### EXTRAIT DU TEXTE
____________________
Les demandeurs invoquent, à l'appui de leur pourvoi, un moyen de cassation.
Le dossier a été communiqué au procureur général.
Sur le rapport de Mme Bessaud, conseiller référendaire, les observations de la SCP Gatineau, Fattaccini et Rebeyrol, avocat de la société Gymness-801 et M. [W], de la SCP Alain Bénabent, avocat de la société Fitness Park Development, après débats en l'audience publique du 4 juin 2024 où étaient présents M. Vigneau, président, Mme Bessaud, conseiller référendaire rapporteur, M. Mollard, conseiller doyen, et Mme Labat, greffier de chambre,
la chambre commerciale, financière et économique de la Cour de cassation, composée des président et conseillers précités, après en avoir délibéré conformément à la loi, a rendu le présent arrêt.
1. Selon l'arrêt attaqué (Paris, 1er février 2023), par contrat du 3 juin 2015, la société Mov'In, devenue Fitness Park Development, a consenti à la société Gymness et à M. [W] une licence de la marque et du concept « Fitness Park » et une affiliation au réseau Fitness Park pour une durée de sept ans, à effet du 1er septembre 2015, se terminant le 31 août 2022, portant sur l'exploitation d'un club situé à [Localité 4].
____________________
### DONNÉES FOURNIES

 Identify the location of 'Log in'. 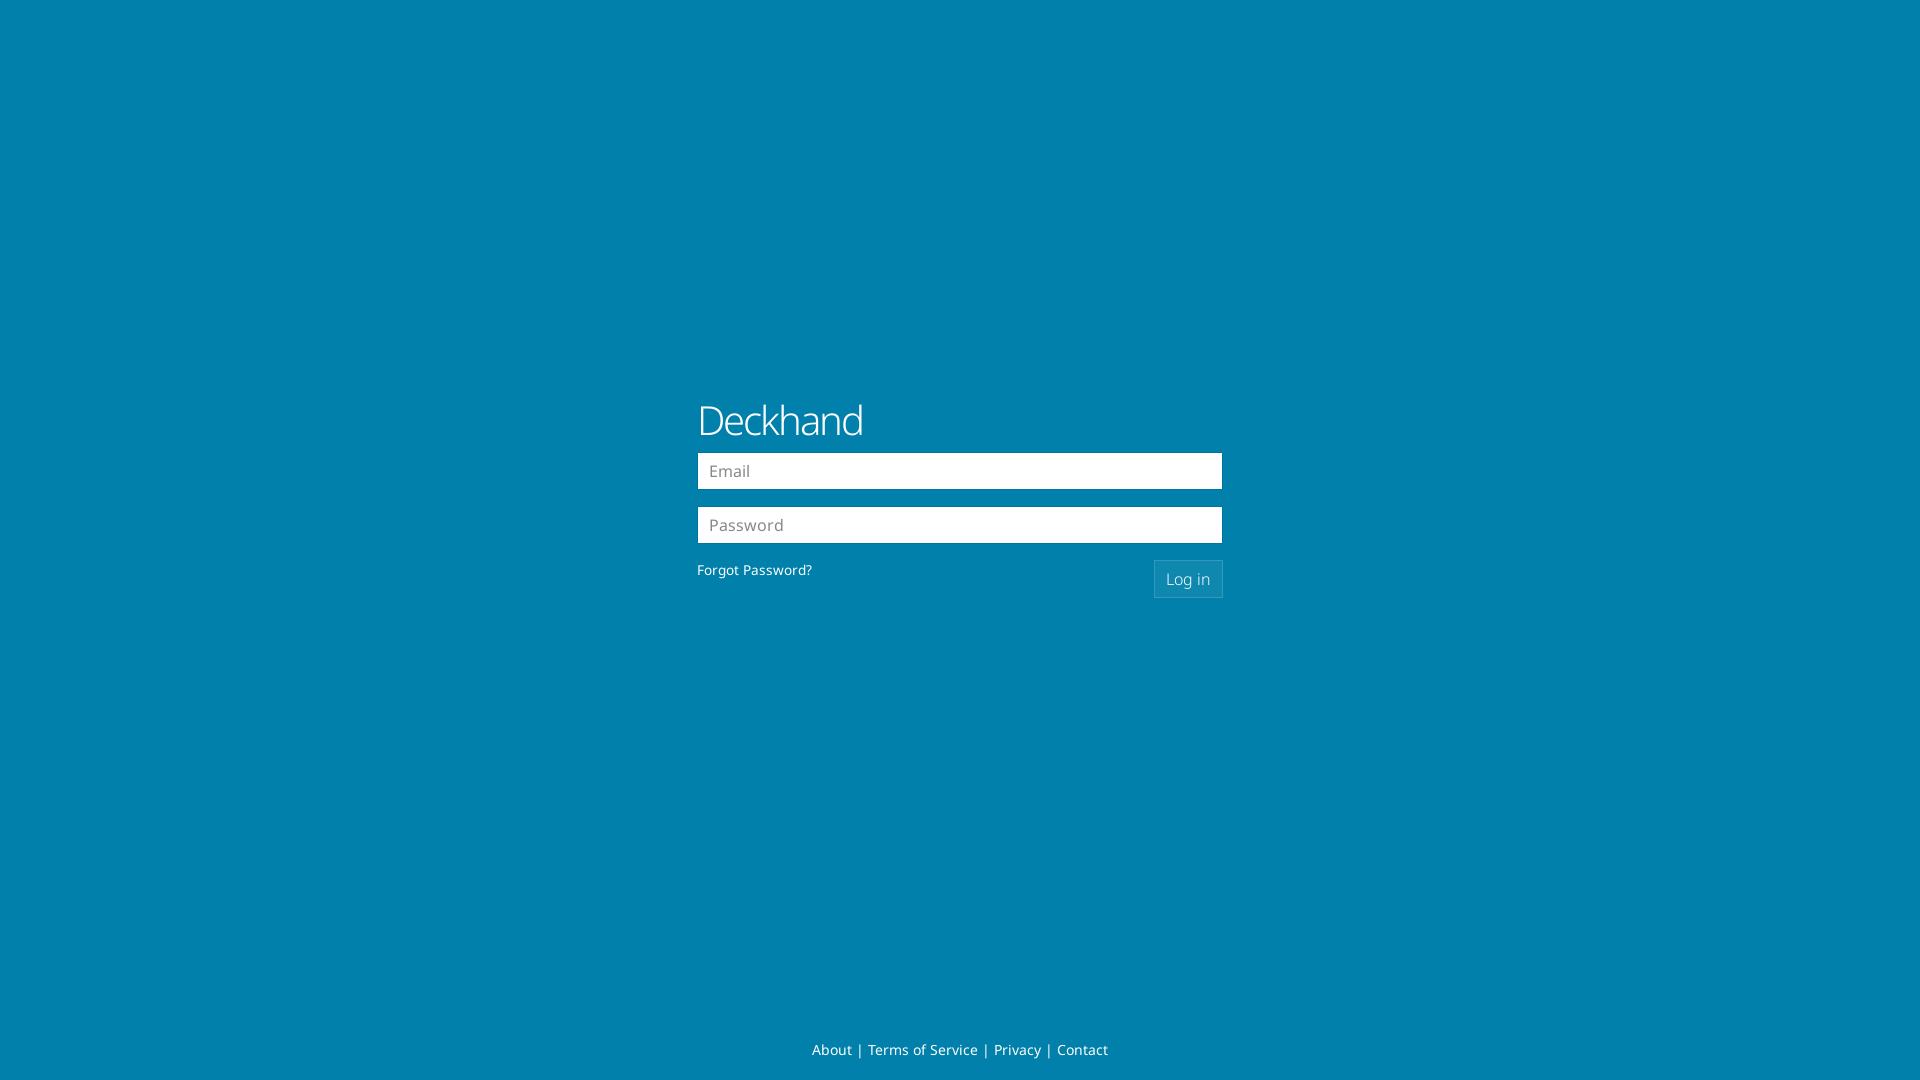
(1153, 578).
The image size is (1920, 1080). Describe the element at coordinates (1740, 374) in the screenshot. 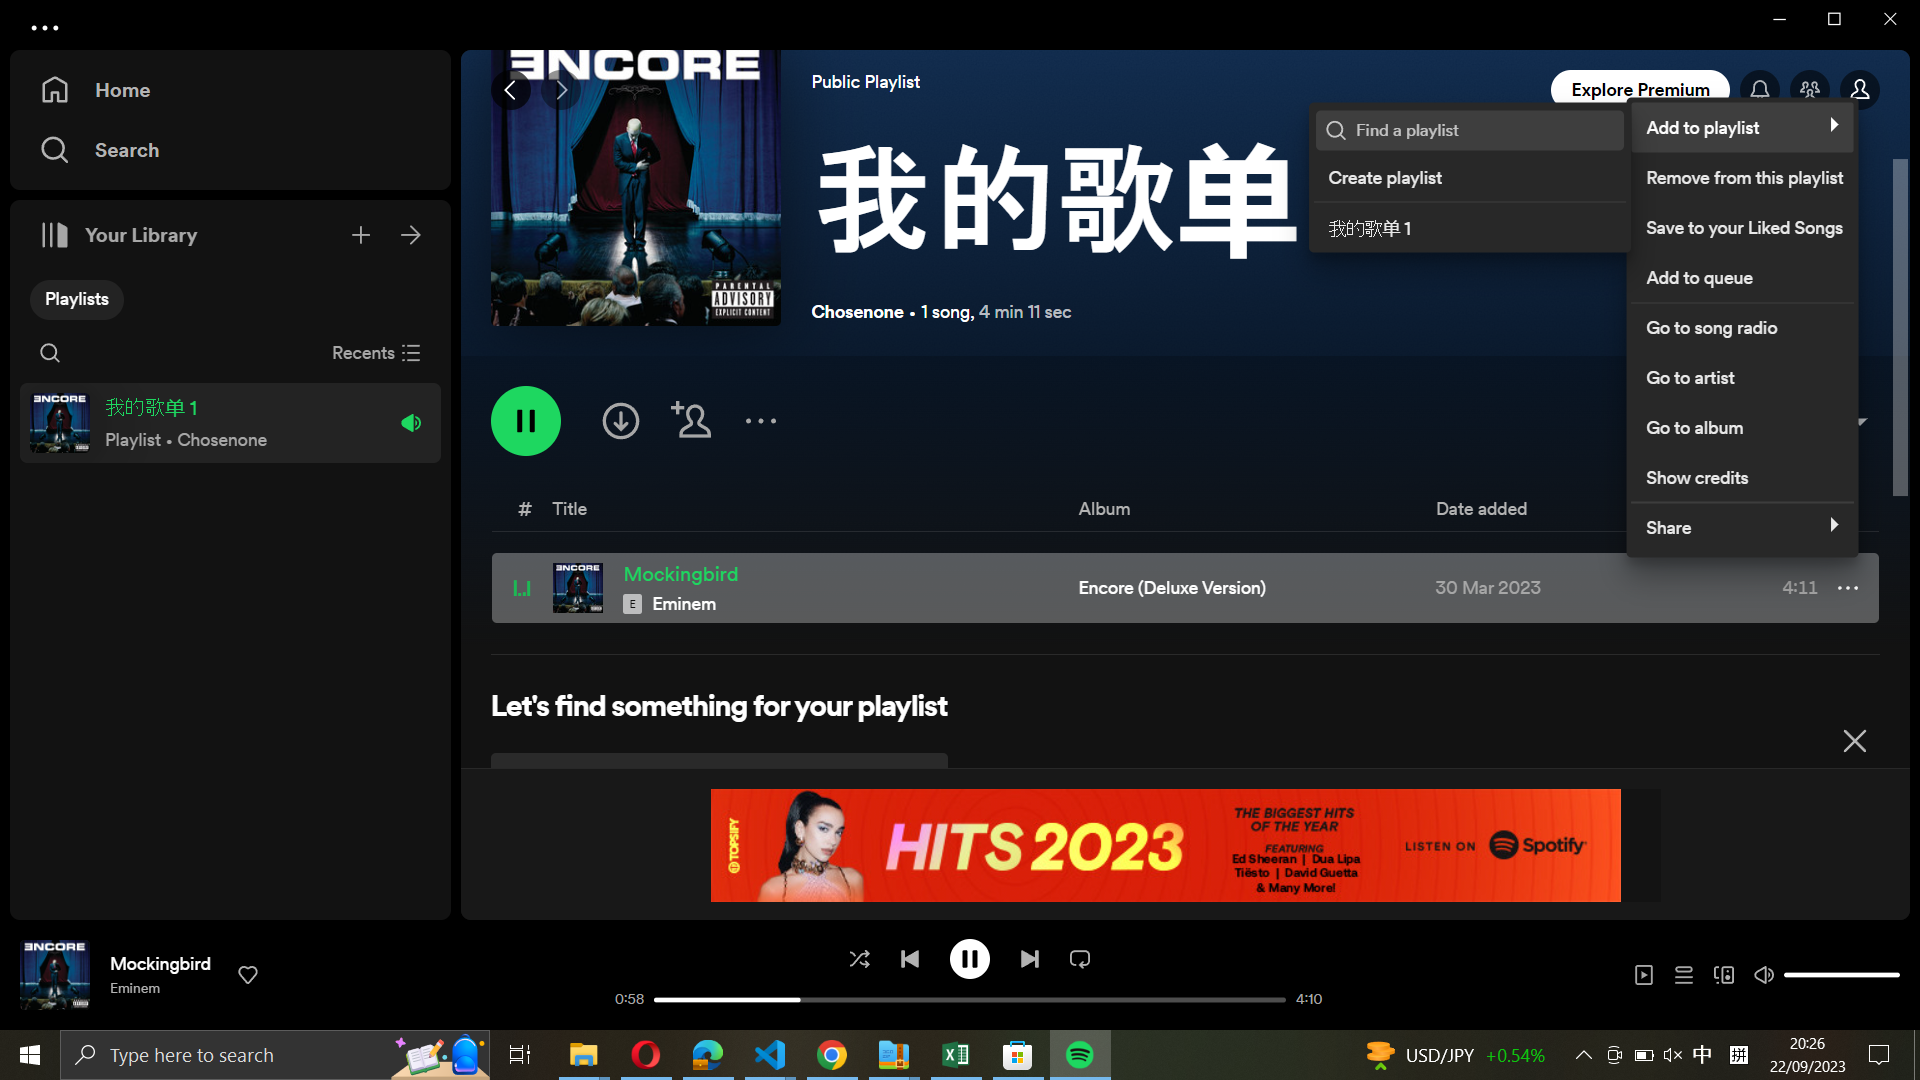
____________________
### CONSIGNES
A. Reproduisez le passage de l'arrêt sur la licence Fitness Park en commençant à "Les demandeurs invoquent, à" et en terminant à "le présent arrêt.".
B. D'après l'arrêt sur la licence Fitness Park, qui présidait l'audience publique ?
C. Reprenez l'arrêt sur la licence Fitness Park au point où il s'arrête et poursuivez-en la rédaction.

### RÉPONSES RÉDIGÉES
A.
Les demandeurs invoquent, à l'appui de leur pourvoi, un moyen de cassation.
Le dossier a été communiqué au procureur général.
Sur le rapport de Mme Bessaud, conseiller référendaire, les observations de la SCP Gatineau, Fattaccini et Rebeyrol, avocat de la société Gymness-801 et M. [W], de la SCP Alain Bénabent, avocat de la société Fitness Park Development, après débats en l'audience publique du 4 juin 2024 où étaient présents M. Vigneau, président, Mme Bessaud, conseiller référendaire rapporteur, M. Mollard, conseiller doyen, et Mme Labat, greffier de chambre,
la chambre commerciale, financière et économique de la Cour de cassation, composée des président et conseillers précités, après en avoir délibéré conformément à la loi, a rendu le présent arrêt.

B. M. Vigneau présidait l'audience publique.

C.
2. Par contrat du 2 août 2018, elle a consenti à la société Gymness-801 et à M. [W] une licence de la marque Fitness Park et une affiliation au réseau Fitness Park pour une durée de sept ans, à effet du 1er août 2018, se terminant le 31 juillet 2025, portant sur l'exploitation d'un club situé à [Localité 3].
3. Par lettre reçue le 27 juillet 2022, à effet du 27 août 2022, la société Gymness-801 et M. [W] ont notifié à la société Fitness Park Development la résiliation unilatérale du contrat portant sur l'établissement situé à [Localité 3] en invoquant le refus abusif de renouvellement du contrat de licence concernant le club de [Localité 4], le comportement déloyal de la société Fitness Park Development tenant à l'existence d'un logiciel permettant un accès illimité sans autorisation aux activités des clubs d'[Localité 3] et de [Localité 4] et l'absence d'assistance pour l'installation du club à [Localité 3] et de proposition alors que ce club accumulait les pertes.
4. Soutenant que cette résiliation était abusive, la société Fitness Park Development les a assignés en référé aux fins de voir ordonner la suspension des effets de la lettre de résiliation.
Examen du moyen
Sur le moyen, pris en sa troisième branche
5. En application de l'article 1014, alinéa 2, du code de procédure civile, il n'y a pas lieu de statuer par une décision spécialement motivée sur ce grief qui n'est manifestement pas de nature à entraîner la cassation.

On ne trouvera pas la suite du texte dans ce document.